==== TEXT BLOCK

It’s a rare day when I, a self-confessed macroeconomics ninny, dare to write about anything so weighty as federal monetary policy. My husband of four decades loves to joke that I know nothing about money except how to spend it. (Ha. Ha.)
He fails to mention that I have been the chief financial officer of my household budget for 41 years now — that I have managed to put wholesome, safe meals on our family’s table through some of the most treacherous-to-the-middle-class periods of inflation in American history. Or that I take only cash to purchase nearly 100 items every single week and am never off my cost estimate by more than a few dollars at checkout. These are feats of which I am quite proud. In the process of weekly grocery shopping over four decades, I have become an expert at spotting inflation before my financial-guru husband has the slightest clue what’s around the bend.
I’ve been sounding the hyperinflation alarm for more than a year — to rolling eyes and shrugs, and the all-too-familiar “you just want a raise” discounting tactic. So when I read this little piece in the Wall Street Journal last week, I would have been downright giddy at the validation, if I weren’t so utterly depressed by the reality.
It seems that one heck of a prestigious dude — William Dudley, president of the New York Federal Reserve — decided to have a little tête-à-tête with local consumers, no doubt sensing a need to bolster their confidence in the Fed’s more-fishy-by-the-hour monetary policy.
Mr. Dudley gave a nice PR speech highlighting “improvements” in the economy and the Fed’s “successes.” Then came the questions. One guy had the audacity to hope he could make some sense out of the government’s insistence that inflation remains minimal despite the largest monthly increase in food costs in 36 years — and gas spiking so much that soon the cost of getting to work may exceed one’s wages. Dudley made use of a skill they must have taught him at Berkeley, proceeding to ram his Goldman Sachs resume, along with his Gucci loafer, right through his front teeth:
“Today you can buy an iPad 2 that costs the same as an iPad 1 that is twice as powerful,” he replied. “You have to look at the prices of all things.”
To which one truly great American responded: “I can’t eat an iPad.” He might as well have added, “I can’t drive an iPad to work either.” And at the rate grocery and gas prices are rising, by the end of this year, I couldn’t afford that iPad’s monthly service fee even if I had enough discretionary income to purchase the little piece of dazzling technology in the first place.

========

* **WHAT YOU NEED TO DO**:
For each statement, tell whether it agrees with the column about inflation, answering yes or no and quoting the deciding words. 1. The writer has run the household budget for 41 years. 2. William Dudley heads the New York Federal Reserve. 3. The writer pays for the weekly groceries by card. The listing is drawn from a different source than the column about inflation.

==== RAW RECORDS

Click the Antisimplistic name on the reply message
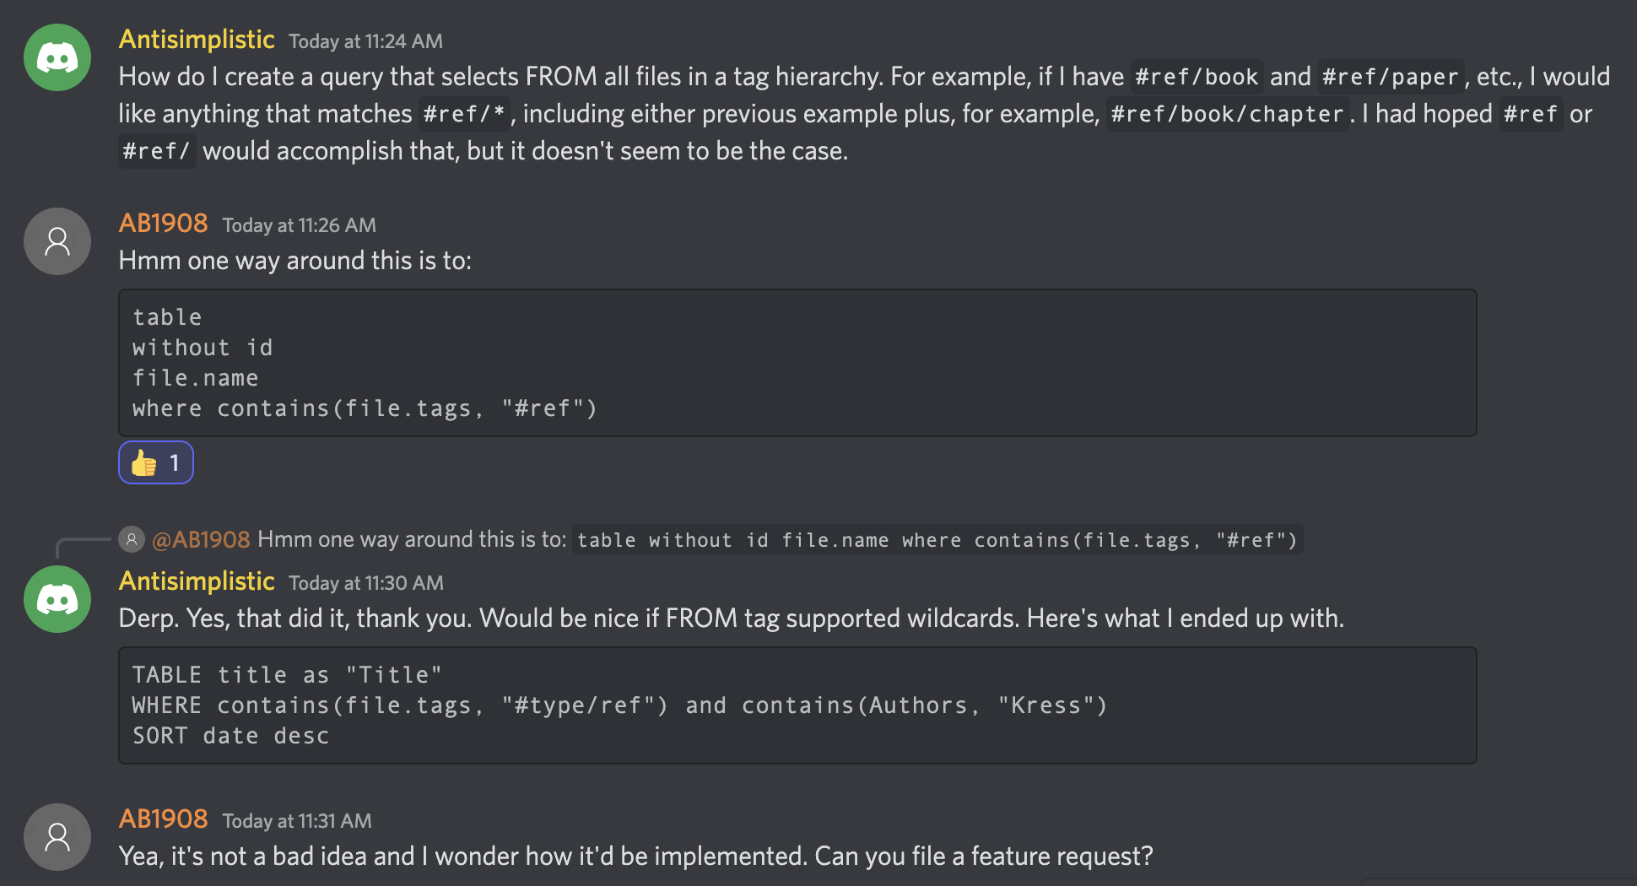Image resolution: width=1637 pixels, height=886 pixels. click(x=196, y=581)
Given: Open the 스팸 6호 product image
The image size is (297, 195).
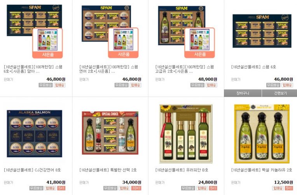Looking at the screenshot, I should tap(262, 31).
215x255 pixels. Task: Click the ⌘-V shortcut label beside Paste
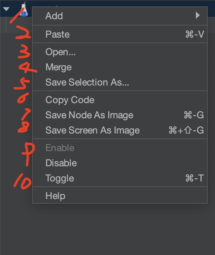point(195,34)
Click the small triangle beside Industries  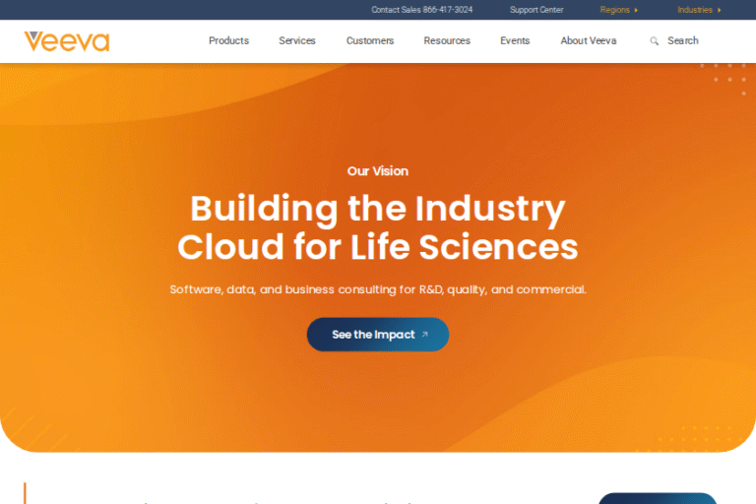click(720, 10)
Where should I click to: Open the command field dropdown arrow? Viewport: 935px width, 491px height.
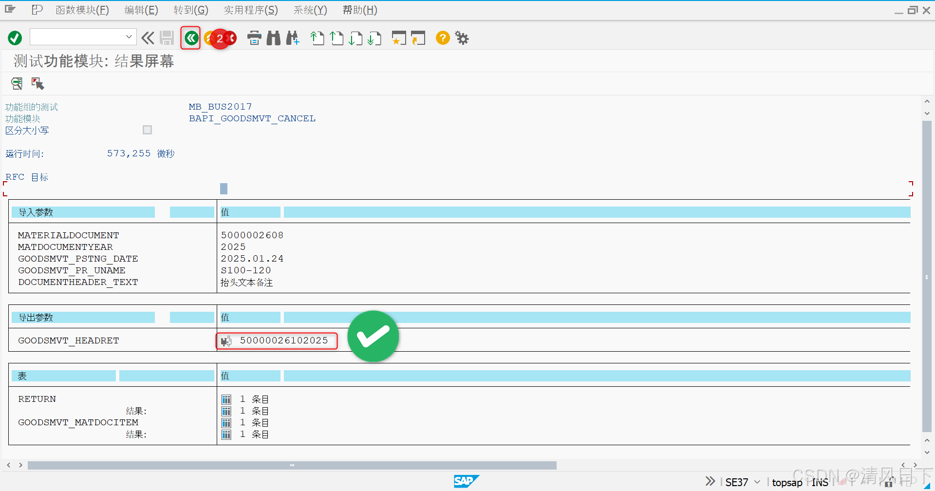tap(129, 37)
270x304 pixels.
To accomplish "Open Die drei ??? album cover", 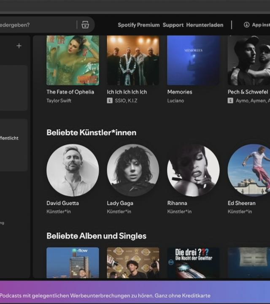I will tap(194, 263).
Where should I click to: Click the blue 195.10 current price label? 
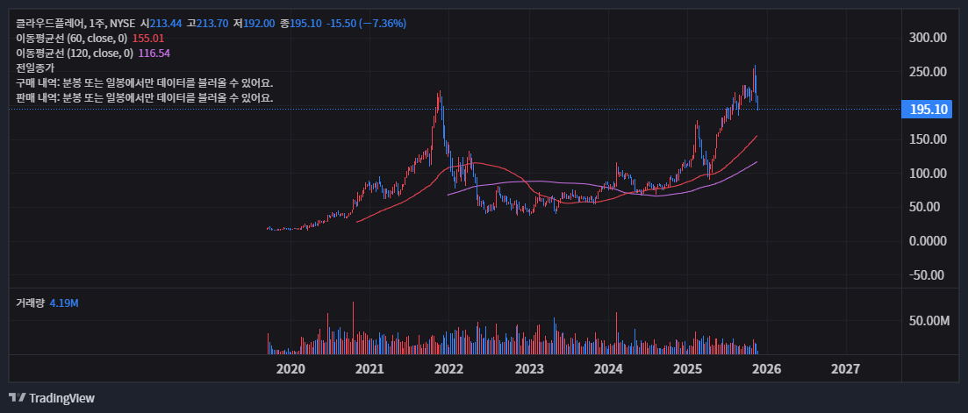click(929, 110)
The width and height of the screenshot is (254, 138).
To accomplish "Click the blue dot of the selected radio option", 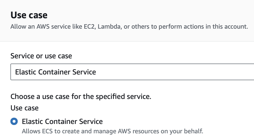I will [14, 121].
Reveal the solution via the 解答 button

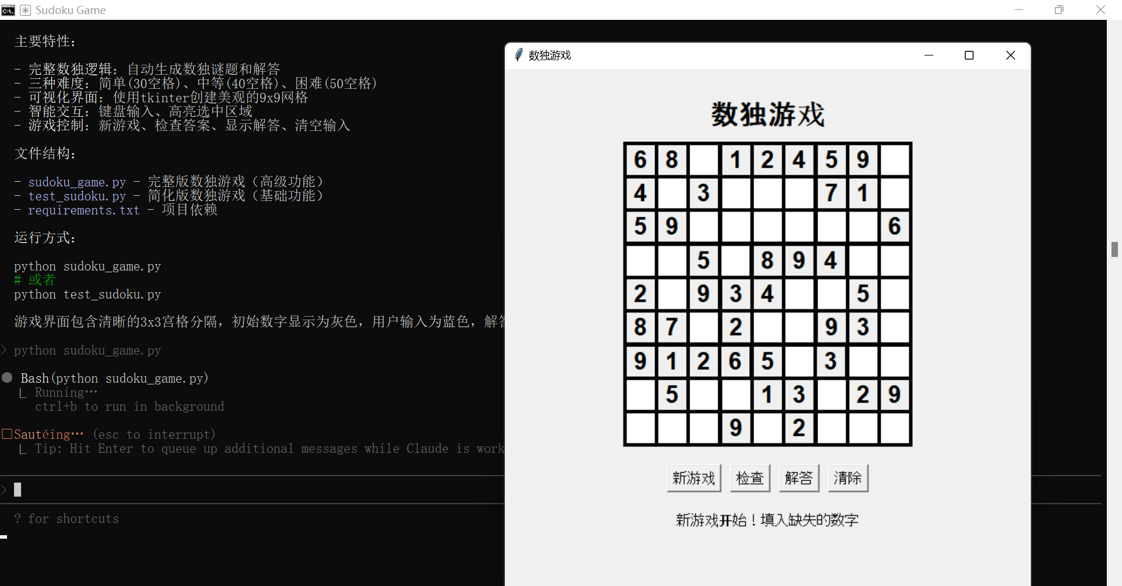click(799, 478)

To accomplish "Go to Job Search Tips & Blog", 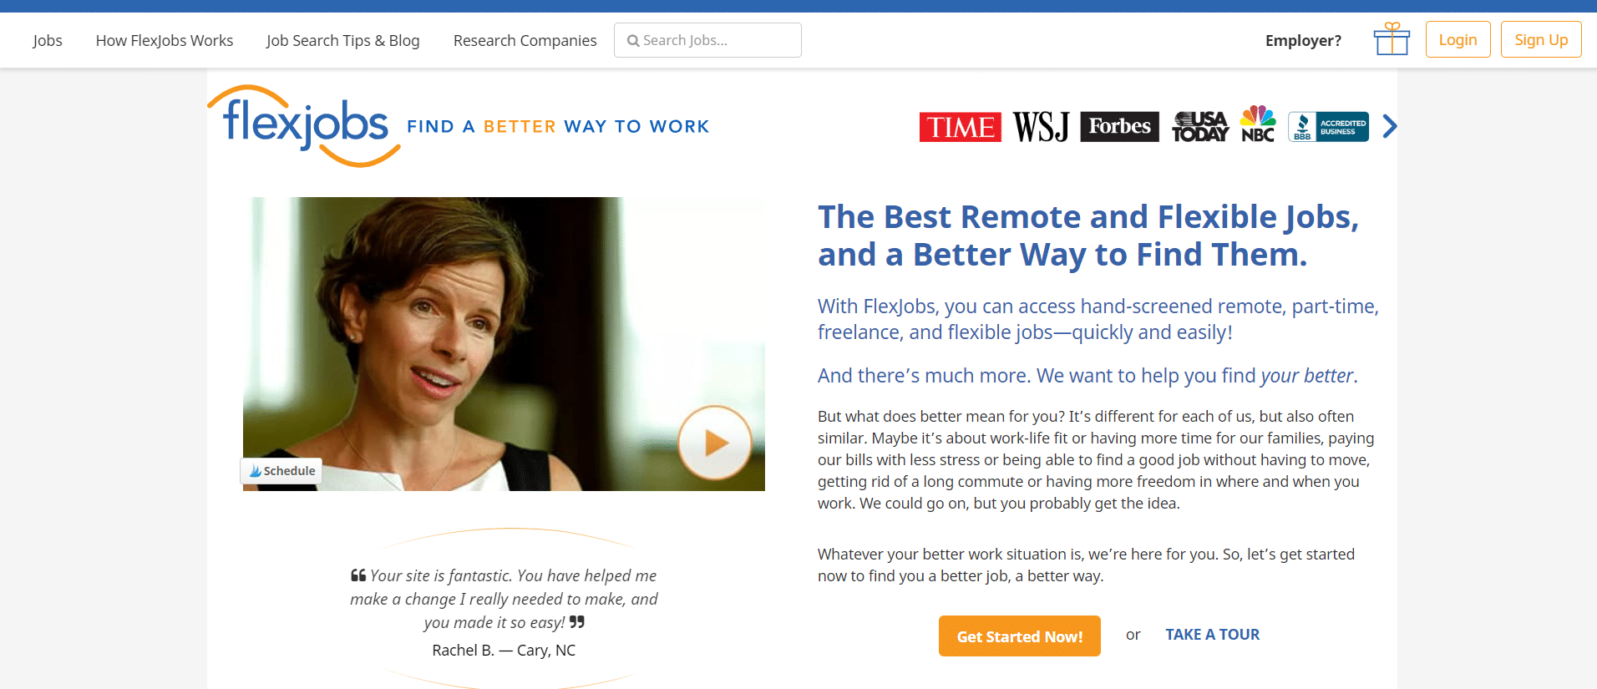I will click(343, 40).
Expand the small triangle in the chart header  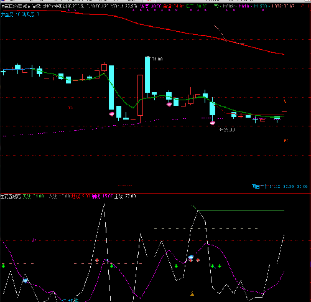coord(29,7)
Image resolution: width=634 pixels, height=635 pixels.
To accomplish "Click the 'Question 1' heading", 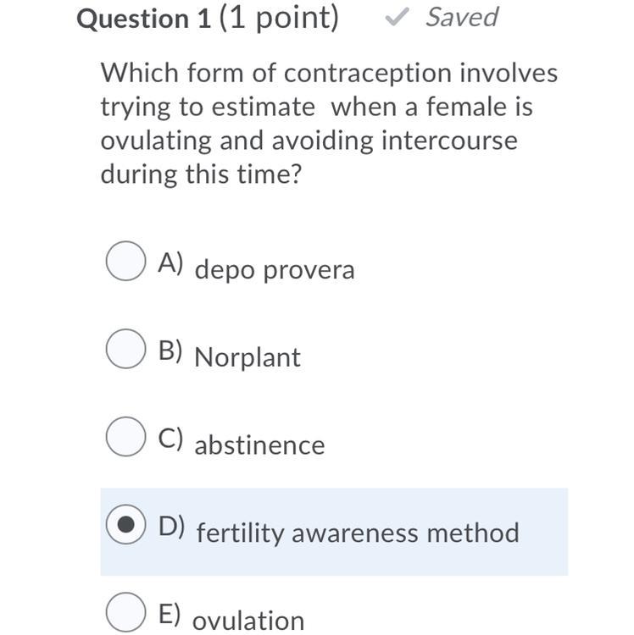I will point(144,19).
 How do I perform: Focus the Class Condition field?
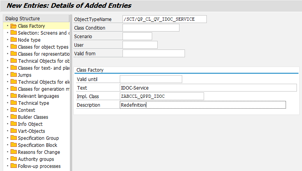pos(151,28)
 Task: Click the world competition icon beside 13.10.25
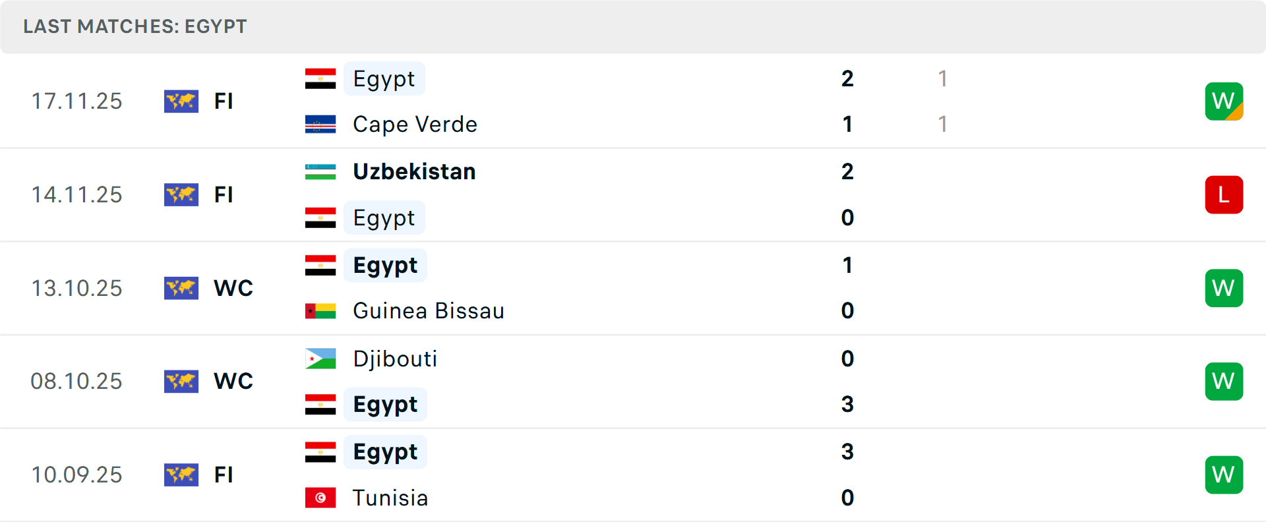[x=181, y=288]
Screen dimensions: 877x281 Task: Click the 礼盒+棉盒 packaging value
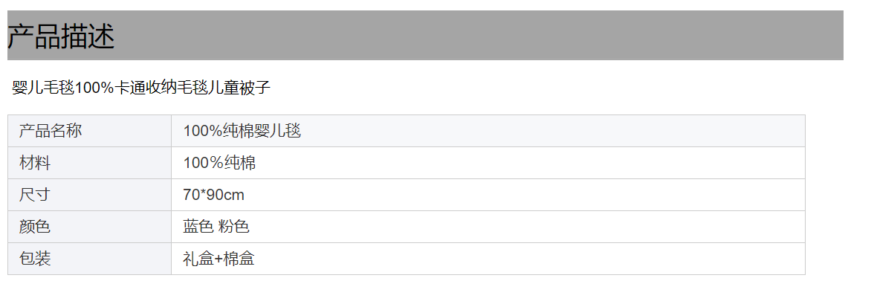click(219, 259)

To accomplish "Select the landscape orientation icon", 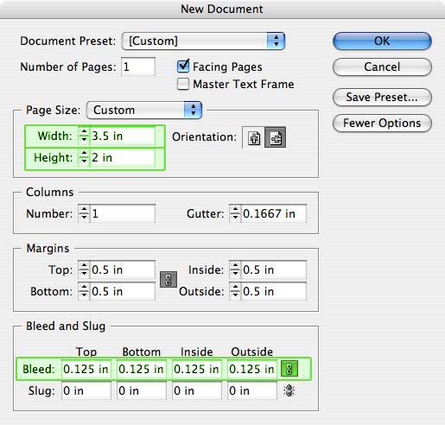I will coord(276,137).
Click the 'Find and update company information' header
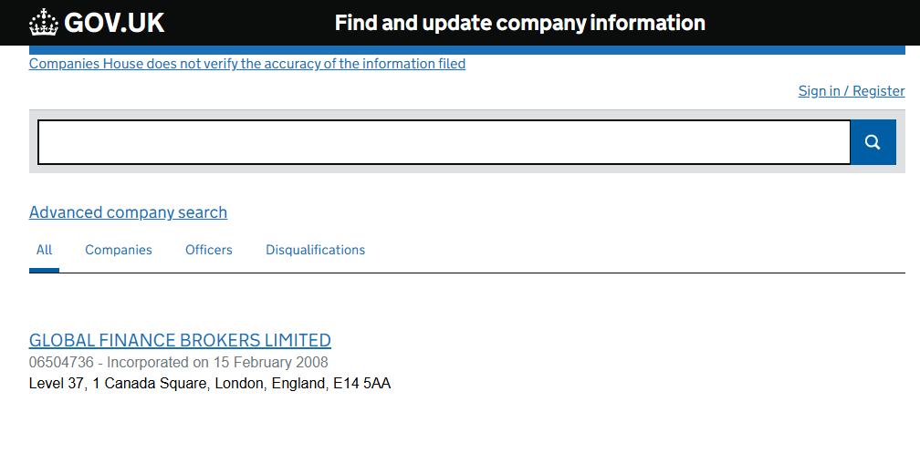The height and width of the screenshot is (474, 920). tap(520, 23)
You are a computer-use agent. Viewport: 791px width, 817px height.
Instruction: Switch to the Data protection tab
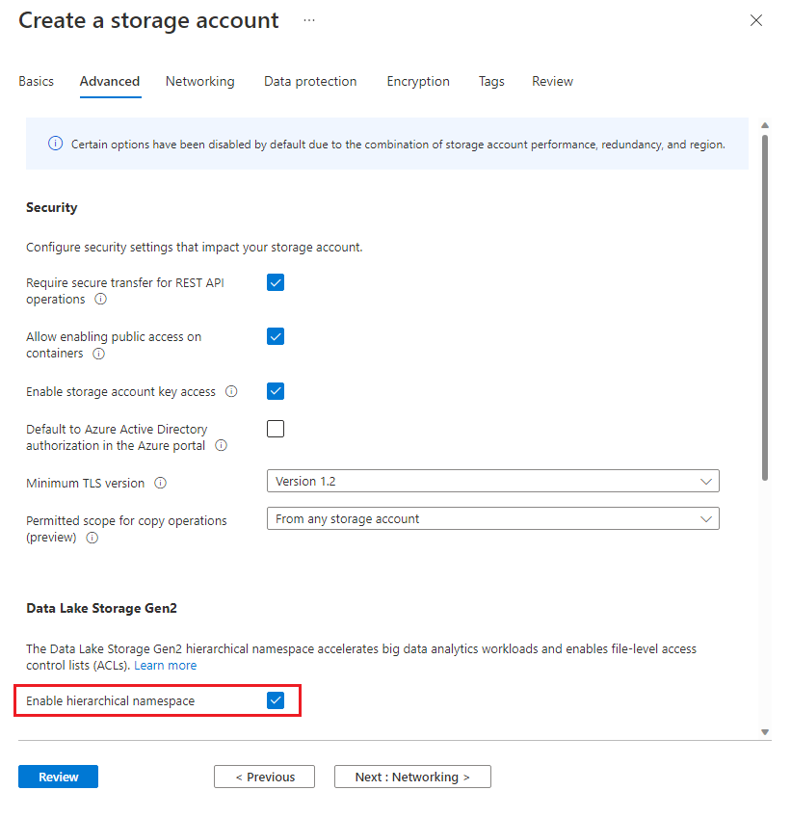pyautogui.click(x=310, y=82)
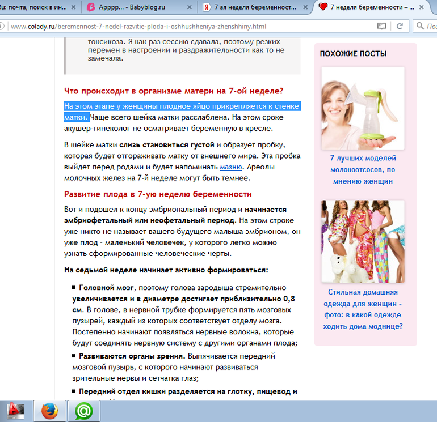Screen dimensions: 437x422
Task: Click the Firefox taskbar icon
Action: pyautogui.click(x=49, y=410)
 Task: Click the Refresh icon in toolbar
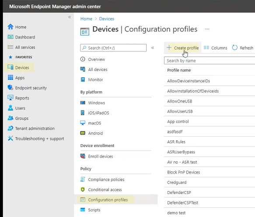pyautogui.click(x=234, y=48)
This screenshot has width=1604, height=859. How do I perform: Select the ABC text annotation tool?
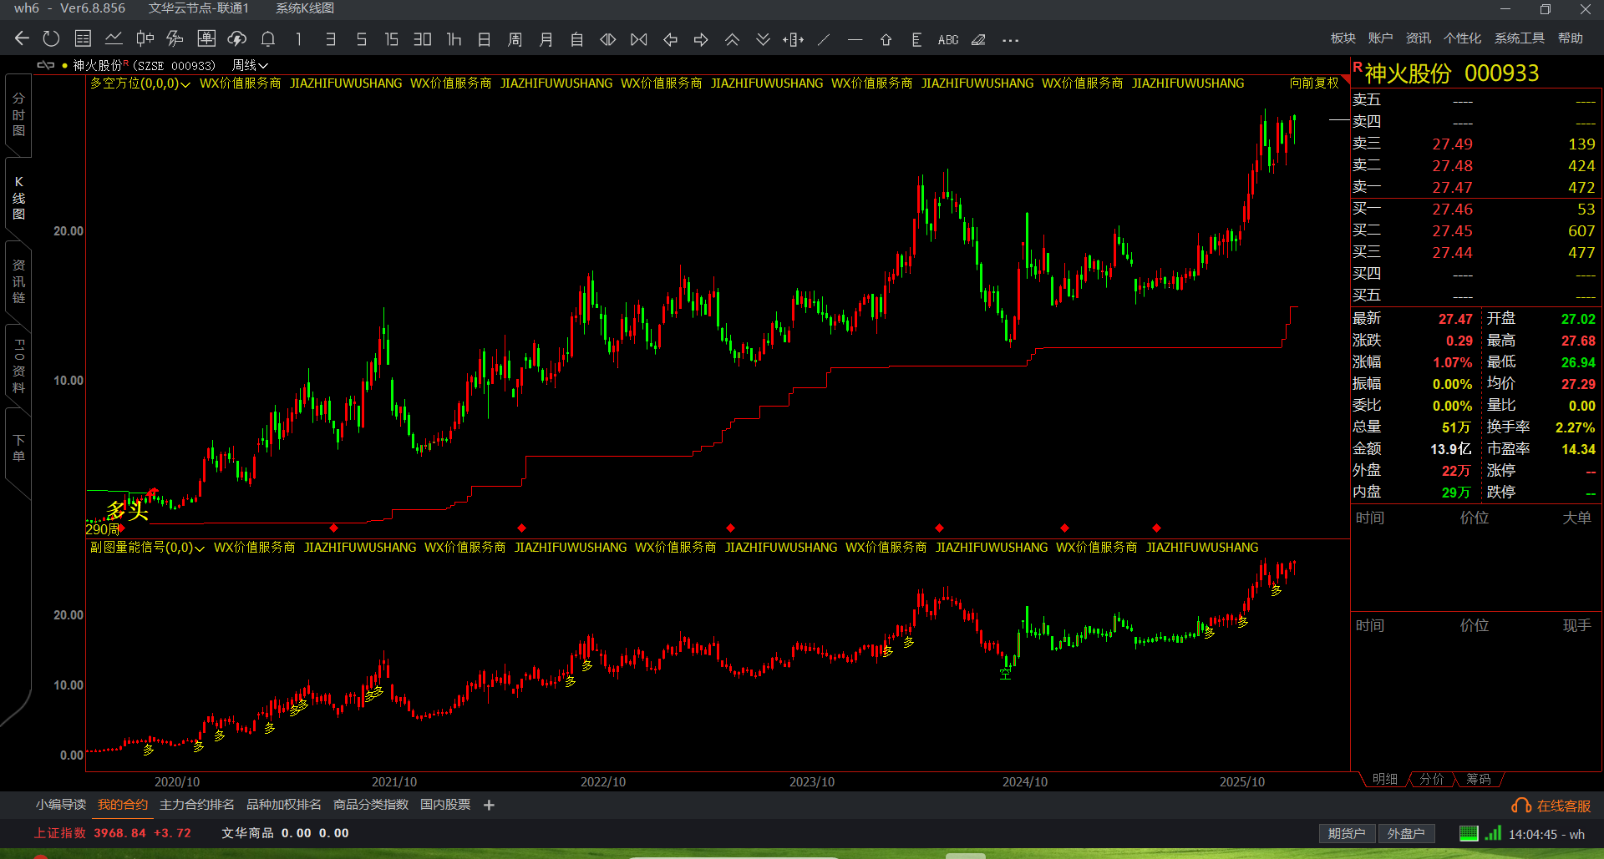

========

* **RESULT BELOW**:
1. Yes: "I have been the chief financial officer of my household budget for 41 years now"
2. Yes: "William Dudley, president of the New York Federal Reserve"
3. No: "I take only cash to purchase nearly 100 items every single week"